### Try it
The response must consist of each line in the listing that has the word "agent" in it.
-- Supplied information follows --
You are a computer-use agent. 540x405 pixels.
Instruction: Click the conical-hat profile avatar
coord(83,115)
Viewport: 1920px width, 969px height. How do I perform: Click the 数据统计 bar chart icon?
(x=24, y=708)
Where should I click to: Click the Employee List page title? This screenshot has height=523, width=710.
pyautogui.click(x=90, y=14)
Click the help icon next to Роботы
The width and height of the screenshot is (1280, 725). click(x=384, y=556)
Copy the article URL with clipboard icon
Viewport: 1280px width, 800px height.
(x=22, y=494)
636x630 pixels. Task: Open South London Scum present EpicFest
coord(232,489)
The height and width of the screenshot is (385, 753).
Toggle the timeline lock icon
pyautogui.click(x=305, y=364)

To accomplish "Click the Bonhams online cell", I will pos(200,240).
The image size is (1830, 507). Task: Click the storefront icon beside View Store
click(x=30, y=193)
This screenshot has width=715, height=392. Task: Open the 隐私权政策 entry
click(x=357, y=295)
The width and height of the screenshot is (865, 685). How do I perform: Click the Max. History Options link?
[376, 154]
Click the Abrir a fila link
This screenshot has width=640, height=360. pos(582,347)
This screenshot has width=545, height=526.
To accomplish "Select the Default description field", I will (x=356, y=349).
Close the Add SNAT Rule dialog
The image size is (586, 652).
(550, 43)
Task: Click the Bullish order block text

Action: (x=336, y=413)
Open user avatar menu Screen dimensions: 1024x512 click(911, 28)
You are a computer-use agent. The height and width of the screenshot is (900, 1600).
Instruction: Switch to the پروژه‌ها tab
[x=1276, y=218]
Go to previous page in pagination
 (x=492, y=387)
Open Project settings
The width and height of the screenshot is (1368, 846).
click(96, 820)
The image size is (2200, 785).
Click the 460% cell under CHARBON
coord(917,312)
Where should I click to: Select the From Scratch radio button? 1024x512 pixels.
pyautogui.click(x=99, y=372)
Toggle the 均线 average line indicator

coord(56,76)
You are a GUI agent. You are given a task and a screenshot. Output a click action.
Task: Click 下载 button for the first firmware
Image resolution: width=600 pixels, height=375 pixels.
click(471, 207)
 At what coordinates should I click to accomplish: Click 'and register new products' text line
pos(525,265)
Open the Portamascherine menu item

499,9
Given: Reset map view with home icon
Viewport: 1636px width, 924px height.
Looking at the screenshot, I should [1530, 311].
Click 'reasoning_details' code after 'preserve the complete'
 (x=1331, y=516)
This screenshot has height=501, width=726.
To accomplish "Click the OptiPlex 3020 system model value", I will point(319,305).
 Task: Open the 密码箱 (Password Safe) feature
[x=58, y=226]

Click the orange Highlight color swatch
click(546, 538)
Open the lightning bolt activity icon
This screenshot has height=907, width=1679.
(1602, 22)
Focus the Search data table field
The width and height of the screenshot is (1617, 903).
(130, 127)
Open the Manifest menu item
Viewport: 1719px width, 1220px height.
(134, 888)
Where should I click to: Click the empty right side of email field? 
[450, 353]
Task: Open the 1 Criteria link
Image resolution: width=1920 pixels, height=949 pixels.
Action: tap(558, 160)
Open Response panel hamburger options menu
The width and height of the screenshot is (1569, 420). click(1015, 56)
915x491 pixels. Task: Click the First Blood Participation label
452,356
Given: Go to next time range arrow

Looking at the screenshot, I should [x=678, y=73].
-- Supplied information concluded --
### Reply to the task
You are a computer-use agent. 540x405 pixels.
You are a computer-use agent. The height and width of the screenshot is (900, 1600).
You are a GUI agent. You are given a task and a screenshot. Output a click action.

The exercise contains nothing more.